Ambra experienced a major incident on February 1, 2024 affecting Web Services and Image Processing and 1 more component, lasting 21m. The incident has been resolved; the full update timeline is below.
Affected components
Update timeline
- investigating Feb 01, 2024, 01:47 PM UTC
We have identified a major issue affecting Ambra. Our Engineering teams have been mobilized to address the issue, and we will provide frequent updates to keep you informed.
- identified Feb 01, 2024, 02:03 PM UTC
The Engineering teams have identified an issue with Redis memory use. They have implemented a temporary setting that will mitigate the issue until the root cause is fixed. We will continue to post status updates as received.
- resolved Feb 01, 2024, 02:08 PM UTC
The incident has been fully resolved and service is back to normal levels. Our team will be conducting a root cause analysis and sharing as soon as possible. We will continue to monitor the situation to ensure there are no further issues.

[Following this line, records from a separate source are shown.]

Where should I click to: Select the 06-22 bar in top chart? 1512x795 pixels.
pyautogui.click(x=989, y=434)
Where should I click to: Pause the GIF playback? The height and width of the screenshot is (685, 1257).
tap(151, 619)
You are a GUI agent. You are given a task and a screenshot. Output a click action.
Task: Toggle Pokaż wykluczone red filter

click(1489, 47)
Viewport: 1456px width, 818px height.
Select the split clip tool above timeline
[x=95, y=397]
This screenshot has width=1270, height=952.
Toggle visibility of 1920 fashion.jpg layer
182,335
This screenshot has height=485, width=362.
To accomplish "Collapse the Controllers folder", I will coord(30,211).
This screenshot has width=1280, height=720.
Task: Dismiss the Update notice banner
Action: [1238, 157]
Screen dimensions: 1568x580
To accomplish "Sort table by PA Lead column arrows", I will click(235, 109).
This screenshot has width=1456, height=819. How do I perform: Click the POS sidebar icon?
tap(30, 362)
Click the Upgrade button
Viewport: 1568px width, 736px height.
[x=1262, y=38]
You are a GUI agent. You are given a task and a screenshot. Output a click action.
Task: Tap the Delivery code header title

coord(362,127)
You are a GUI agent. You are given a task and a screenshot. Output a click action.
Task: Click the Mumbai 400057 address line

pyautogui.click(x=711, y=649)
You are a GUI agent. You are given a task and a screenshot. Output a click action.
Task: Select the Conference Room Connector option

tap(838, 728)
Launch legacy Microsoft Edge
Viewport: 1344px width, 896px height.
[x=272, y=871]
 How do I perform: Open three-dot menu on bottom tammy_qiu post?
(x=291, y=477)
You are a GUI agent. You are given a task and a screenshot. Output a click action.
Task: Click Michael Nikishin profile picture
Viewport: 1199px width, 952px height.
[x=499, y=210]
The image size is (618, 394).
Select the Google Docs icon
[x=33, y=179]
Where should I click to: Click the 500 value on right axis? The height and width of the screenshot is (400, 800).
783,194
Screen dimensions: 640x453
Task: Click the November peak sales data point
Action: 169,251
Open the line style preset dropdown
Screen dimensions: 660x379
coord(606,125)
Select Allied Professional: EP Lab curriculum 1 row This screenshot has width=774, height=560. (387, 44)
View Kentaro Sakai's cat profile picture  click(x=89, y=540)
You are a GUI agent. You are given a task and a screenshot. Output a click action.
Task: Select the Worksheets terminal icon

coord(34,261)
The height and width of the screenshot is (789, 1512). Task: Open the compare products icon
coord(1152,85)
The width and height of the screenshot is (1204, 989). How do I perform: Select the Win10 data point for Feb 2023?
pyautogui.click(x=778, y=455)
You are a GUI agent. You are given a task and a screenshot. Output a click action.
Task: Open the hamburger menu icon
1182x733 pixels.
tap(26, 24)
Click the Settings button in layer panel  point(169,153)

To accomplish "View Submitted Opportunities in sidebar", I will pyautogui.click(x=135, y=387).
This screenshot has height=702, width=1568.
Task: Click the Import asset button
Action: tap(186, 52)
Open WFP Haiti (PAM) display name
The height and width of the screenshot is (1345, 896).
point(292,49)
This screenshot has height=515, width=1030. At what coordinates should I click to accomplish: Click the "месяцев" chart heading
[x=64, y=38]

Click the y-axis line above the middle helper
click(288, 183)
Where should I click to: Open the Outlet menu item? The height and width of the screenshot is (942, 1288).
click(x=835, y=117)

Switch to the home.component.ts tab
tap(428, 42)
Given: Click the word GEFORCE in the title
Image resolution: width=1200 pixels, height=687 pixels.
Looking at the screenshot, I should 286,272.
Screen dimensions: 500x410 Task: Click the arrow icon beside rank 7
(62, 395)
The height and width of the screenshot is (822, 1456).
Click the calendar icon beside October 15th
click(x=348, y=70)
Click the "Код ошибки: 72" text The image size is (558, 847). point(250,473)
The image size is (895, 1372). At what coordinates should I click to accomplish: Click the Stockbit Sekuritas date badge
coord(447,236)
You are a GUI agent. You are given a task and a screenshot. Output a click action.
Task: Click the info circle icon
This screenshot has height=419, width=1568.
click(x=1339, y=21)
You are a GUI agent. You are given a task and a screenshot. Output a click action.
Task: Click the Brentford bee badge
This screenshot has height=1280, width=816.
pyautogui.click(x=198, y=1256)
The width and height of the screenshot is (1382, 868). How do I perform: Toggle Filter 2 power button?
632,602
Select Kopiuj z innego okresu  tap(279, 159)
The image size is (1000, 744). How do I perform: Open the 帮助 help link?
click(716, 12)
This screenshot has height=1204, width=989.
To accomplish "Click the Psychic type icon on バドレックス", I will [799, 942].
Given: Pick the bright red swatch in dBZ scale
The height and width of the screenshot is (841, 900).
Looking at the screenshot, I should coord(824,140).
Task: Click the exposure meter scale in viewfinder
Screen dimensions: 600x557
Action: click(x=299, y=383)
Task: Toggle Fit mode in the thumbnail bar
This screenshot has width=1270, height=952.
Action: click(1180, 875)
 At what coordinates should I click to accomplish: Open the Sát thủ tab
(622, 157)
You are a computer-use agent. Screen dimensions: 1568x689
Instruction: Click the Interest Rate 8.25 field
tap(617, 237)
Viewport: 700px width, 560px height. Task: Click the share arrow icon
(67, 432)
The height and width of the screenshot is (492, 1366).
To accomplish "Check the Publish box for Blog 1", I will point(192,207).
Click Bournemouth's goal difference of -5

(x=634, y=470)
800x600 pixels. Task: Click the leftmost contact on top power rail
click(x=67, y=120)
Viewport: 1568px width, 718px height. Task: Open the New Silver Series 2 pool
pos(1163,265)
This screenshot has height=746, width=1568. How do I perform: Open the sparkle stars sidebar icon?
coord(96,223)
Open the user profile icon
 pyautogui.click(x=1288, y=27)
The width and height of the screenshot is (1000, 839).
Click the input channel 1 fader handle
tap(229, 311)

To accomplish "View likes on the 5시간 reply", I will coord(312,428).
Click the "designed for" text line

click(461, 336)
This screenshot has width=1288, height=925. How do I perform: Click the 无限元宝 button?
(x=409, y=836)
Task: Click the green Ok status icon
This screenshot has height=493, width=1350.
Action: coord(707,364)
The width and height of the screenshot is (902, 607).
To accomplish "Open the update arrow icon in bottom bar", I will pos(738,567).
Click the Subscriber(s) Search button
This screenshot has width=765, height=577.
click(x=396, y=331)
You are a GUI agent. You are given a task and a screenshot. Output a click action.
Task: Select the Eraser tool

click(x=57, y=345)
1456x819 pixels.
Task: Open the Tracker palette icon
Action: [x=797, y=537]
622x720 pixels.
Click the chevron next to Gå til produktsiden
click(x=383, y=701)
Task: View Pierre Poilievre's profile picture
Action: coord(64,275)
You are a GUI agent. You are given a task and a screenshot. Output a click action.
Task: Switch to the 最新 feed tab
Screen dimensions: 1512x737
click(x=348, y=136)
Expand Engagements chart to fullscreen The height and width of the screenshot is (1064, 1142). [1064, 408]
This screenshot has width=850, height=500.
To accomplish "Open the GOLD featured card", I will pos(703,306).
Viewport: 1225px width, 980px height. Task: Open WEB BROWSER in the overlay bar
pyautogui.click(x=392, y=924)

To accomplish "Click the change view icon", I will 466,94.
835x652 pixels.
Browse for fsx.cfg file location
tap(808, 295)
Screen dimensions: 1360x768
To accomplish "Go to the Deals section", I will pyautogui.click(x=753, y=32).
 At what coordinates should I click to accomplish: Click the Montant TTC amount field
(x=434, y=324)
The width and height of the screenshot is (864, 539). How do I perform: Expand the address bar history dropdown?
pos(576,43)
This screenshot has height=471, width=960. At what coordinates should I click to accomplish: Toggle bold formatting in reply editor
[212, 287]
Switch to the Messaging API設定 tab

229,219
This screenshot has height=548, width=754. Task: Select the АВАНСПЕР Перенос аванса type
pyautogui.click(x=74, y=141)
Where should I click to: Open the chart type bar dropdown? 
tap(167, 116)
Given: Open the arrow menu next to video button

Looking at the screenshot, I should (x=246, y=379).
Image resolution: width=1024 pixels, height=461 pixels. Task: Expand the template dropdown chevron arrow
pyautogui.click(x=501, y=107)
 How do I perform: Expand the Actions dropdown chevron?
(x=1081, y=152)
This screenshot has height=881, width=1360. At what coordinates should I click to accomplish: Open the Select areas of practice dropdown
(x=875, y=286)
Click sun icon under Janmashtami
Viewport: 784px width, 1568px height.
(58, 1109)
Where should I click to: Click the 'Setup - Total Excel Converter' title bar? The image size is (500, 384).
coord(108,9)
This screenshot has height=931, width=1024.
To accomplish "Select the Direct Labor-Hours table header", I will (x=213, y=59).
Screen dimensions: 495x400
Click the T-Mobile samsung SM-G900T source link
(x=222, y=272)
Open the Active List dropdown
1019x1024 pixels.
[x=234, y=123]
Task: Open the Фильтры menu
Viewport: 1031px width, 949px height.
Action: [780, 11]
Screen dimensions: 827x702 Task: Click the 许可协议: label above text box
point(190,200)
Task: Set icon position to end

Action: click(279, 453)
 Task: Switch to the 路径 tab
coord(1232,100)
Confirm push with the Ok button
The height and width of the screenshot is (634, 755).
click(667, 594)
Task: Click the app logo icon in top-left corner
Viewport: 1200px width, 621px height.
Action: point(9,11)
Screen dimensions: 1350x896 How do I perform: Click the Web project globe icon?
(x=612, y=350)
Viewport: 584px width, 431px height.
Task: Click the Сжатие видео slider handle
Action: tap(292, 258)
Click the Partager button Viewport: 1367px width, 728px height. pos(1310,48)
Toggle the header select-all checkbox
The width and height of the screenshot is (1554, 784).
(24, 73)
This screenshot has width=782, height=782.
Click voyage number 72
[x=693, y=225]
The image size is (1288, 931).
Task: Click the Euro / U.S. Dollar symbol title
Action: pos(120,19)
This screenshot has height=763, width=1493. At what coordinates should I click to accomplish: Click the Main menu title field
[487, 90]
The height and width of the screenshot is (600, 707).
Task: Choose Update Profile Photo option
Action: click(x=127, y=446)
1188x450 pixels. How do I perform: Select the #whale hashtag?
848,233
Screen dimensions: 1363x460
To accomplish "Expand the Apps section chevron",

- postmortem May 08, 2024, 08:51 PM UTC
An incorrectly configured webhook caused huge numbers of sessions to be created, overloading Ambra's session tracking. Once the cause was determined, we disabled the incorrect webhooks and forcibly expired the invalid sessions. Upon further investigation we determined that certain workflows can bypass Ambra's limits on the maximum number of sessions per user. R&D will investigate how to adjust these limits in order to prevent similar situations in the future.